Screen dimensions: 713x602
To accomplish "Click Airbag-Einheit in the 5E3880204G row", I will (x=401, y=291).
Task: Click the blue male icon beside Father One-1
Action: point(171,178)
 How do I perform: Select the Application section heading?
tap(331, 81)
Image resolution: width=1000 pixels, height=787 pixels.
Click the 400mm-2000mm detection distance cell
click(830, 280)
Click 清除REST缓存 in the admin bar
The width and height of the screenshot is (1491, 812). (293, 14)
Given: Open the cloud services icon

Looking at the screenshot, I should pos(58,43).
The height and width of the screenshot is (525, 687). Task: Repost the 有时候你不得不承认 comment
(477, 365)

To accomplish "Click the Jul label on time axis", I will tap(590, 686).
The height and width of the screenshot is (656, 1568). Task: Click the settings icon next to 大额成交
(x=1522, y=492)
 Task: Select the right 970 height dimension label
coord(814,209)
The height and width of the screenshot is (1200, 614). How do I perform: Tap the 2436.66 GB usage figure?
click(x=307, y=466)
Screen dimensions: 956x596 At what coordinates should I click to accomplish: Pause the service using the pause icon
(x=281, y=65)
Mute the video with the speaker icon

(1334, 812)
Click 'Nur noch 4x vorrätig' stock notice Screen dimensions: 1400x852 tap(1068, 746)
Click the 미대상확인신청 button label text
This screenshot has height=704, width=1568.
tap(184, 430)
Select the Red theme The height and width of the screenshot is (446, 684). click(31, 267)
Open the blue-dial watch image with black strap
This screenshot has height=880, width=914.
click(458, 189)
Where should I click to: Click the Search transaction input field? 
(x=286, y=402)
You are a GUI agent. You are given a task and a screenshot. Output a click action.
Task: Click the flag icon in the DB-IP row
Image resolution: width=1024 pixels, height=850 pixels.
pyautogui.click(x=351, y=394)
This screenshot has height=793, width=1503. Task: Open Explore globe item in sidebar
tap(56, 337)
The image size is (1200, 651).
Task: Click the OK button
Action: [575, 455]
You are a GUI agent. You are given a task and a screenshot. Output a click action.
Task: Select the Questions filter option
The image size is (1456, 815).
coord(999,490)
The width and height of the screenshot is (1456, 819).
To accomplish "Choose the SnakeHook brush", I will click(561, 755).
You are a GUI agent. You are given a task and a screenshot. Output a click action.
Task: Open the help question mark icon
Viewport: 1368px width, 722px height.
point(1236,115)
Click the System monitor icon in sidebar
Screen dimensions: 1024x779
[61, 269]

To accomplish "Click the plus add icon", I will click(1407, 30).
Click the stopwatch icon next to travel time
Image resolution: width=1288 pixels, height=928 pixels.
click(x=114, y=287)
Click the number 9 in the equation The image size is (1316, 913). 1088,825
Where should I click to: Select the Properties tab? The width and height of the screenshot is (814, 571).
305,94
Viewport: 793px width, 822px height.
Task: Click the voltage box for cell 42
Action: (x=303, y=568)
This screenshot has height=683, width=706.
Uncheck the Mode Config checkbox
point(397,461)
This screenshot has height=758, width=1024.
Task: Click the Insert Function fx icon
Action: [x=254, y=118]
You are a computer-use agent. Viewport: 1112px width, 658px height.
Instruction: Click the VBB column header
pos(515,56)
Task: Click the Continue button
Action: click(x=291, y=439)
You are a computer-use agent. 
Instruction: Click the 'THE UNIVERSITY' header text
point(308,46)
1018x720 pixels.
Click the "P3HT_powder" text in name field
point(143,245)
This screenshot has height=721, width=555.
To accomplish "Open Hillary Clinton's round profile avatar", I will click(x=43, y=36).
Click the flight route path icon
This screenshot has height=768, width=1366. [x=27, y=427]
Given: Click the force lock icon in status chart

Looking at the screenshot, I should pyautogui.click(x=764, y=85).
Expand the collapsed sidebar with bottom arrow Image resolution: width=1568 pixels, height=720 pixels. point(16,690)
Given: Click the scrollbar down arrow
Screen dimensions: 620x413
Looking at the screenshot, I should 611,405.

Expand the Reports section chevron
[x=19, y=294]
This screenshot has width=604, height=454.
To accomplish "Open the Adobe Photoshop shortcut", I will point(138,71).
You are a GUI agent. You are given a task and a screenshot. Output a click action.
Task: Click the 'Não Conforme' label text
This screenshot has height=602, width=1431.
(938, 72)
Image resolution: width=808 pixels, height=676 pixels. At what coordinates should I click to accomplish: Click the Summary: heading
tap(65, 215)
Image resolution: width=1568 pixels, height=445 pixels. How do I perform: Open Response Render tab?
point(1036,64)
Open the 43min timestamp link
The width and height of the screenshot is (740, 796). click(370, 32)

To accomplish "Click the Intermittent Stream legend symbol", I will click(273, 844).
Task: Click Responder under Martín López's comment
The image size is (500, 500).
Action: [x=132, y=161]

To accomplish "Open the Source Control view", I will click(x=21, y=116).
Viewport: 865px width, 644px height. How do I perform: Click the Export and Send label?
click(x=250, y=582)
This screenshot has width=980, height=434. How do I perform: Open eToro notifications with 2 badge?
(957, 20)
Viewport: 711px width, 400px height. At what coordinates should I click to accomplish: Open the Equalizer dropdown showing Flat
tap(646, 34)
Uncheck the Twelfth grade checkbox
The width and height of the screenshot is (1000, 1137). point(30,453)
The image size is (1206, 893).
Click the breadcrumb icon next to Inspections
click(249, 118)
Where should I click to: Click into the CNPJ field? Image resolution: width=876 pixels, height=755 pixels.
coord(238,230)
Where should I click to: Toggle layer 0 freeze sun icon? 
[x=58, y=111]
▬▬▬
» Stated goal: Could you reproduce the whole listing above, every line unchanged and in the same order?

» Solution:
Screen dimensions: 713x602
To accomplish "Click Airbag-Einheit in the 5E3880204G row", I will (x=401, y=291).
Task: Click the blue male icon beside Father One-1
Action: point(171,178)
 How do I perform: Select the Application section heading?
tap(331, 81)
Image resolution: width=1000 pixels, height=787 pixels.
Click the 400mm-2000mm detection distance cell
click(830, 280)
Click 清除REST缓存 in the admin bar
The width and height of the screenshot is (1491, 812). (293, 14)
Given: Open the cloud services icon

Looking at the screenshot, I should pos(58,43).
The height and width of the screenshot is (525, 687). Task: Repost the 有时候你不得不承认 comment
(477, 365)

To accomplish "Click the Jul label on time axis", I will tap(590, 686).
The height and width of the screenshot is (656, 1568). Task: Click the settings icon next to 大额成交
(x=1522, y=492)
 Task: Select the right 970 height dimension label
coord(814,209)
The height and width of the screenshot is (1200, 614). How do I perform: Tap the 2436.66 GB usage figure?
click(x=307, y=466)
Screen dimensions: 956x596 At what coordinates should I click to accomplish: Pause the service using the pause icon
(x=281, y=65)
Mute the video with the speaker icon

(1334, 812)
Click 'Nur noch 4x vorrätig' stock notice Screen dimensions: 1400x852 tap(1068, 746)
Click the 미대상확인신청 button label text
This screenshot has height=704, width=1568.
tap(184, 430)
Select the Red theme The height and width of the screenshot is (446, 684). click(31, 267)
Open the blue-dial watch image with black strap
This screenshot has height=880, width=914.
click(458, 189)
Where should I click to: Click the Search transaction input field? 
(x=286, y=402)
You are a GUI agent. You are given a task and a screenshot. Output a click action.
Task: Click the flag icon in the DB-IP row
Image resolution: width=1024 pixels, height=850 pixels.
pyautogui.click(x=351, y=394)
This screenshot has height=793, width=1503. Task: Open Explore globe item in sidebar
tap(56, 337)
The image size is (1200, 651).
Task: Click the OK button
Action: [575, 455]
You are a GUI agent. You are given a task and a screenshot. Output a click action.
Task: Select the Questions filter option
The image size is (1456, 815).
coord(999,490)
The width and height of the screenshot is (1456, 819).
To accomplish "Choose the SnakeHook brush", I will click(561, 755).
You are a GUI agent. You are given a task and a screenshot. Output a click action.
Task: Open the help question mark icon
Viewport: 1368px width, 722px height.
point(1236,115)
Click the System monitor icon in sidebar
Screen dimensions: 1024x779
[61, 269]

To accomplish "Click the plus add icon", I will click(1407, 30).
Click the stopwatch icon next to travel time
Image resolution: width=1288 pixels, height=928 pixels.
click(x=114, y=287)
Click the number 9 in the equation The image size is (1316, 913). 1088,825
Where should I click to: Select the Properties tab? The width and height of the screenshot is (814, 571).
305,94
Viewport: 793px width, 822px height.
Task: Click the voltage box for cell 42
Action: (x=303, y=568)
This screenshot has height=683, width=706.
Uncheck the Mode Config checkbox
point(397,461)
This screenshot has height=758, width=1024.
Task: Click the Insert Function fx icon
Action: [x=254, y=118]
You are a computer-use agent. Viewport: 1112px width, 658px height.
Instruction: Click the VBB column header
pos(515,56)
Task: Click the Continue button
Action: click(x=291, y=439)
You are a computer-use agent. 
Instruction: Click the 'THE UNIVERSITY' header text
point(308,46)
1018x720 pixels.
Click the "P3HT_powder" text in name field
point(143,245)
This screenshot has height=721, width=555.
To accomplish "Open Hillary Clinton's round profile avatar", I will click(x=43, y=36).
Click the flight route path icon
This screenshot has height=768, width=1366. [x=27, y=427]
Given: Click the force lock icon in status chart

Looking at the screenshot, I should pyautogui.click(x=764, y=85).
Expand the collapsed sidebar with bottom arrow Image resolution: width=1568 pixels, height=720 pixels. point(16,690)
Given: Click the scrollbar down arrow
Screen dimensions: 620x413
Looking at the screenshot, I should 611,405.

Expand the Reports section chevron
[x=19, y=294]
This screenshot has width=604, height=454.
To accomplish "Open the Adobe Photoshop shortcut", I will point(138,71).
You are a GUI agent. You are given a task and a screenshot. Output a click action.
Task: Click the 'Não Conforme' label text
This screenshot has height=602, width=1431.
(938, 72)
Image resolution: width=808 pixels, height=676 pixels. At what coordinates should I click to accomplish: Click the Summary: heading
tap(65, 215)
Image resolution: width=1568 pixels, height=445 pixels. How do I perform: Open Response Render tab?
point(1036,64)
Open the 43min timestamp link
The width and height of the screenshot is (740, 796). click(370, 32)

To accomplish "Click the Intermittent Stream legend symbol", I will click(273, 844).
Task: Click Responder under Martín López's comment
The image size is (500, 500).
Action: [x=132, y=161]

To accomplish "Open the Source Control view", I will click(x=21, y=116).
Viewport: 865px width, 644px height. How do I perform: Click the Export and Send label?
click(x=250, y=582)
This screenshot has width=980, height=434. How do I perform: Open eToro notifications with 2 badge?
(957, 20)
Viewport: 711px width, 400px height. At what coordinates should I click to accomplish: Open the Equalizer dropdown showing Flat
tap(646, 34)
Uncheck the Twelfth grade checkbox
The width and height of the screenshot is (1000, 1137). point(30,453)
The image size is (1206, 893).
Click the breadcrumb icon next to Inspections
click(249, 118)
Where should I click to: Click into the CNPJ field? Image resolution: width=876 pixels, height=755 pixels.
coord(238,230)
Where should I click to: Toggle layer 0 freeze sun icon? 
[x=58, y=111]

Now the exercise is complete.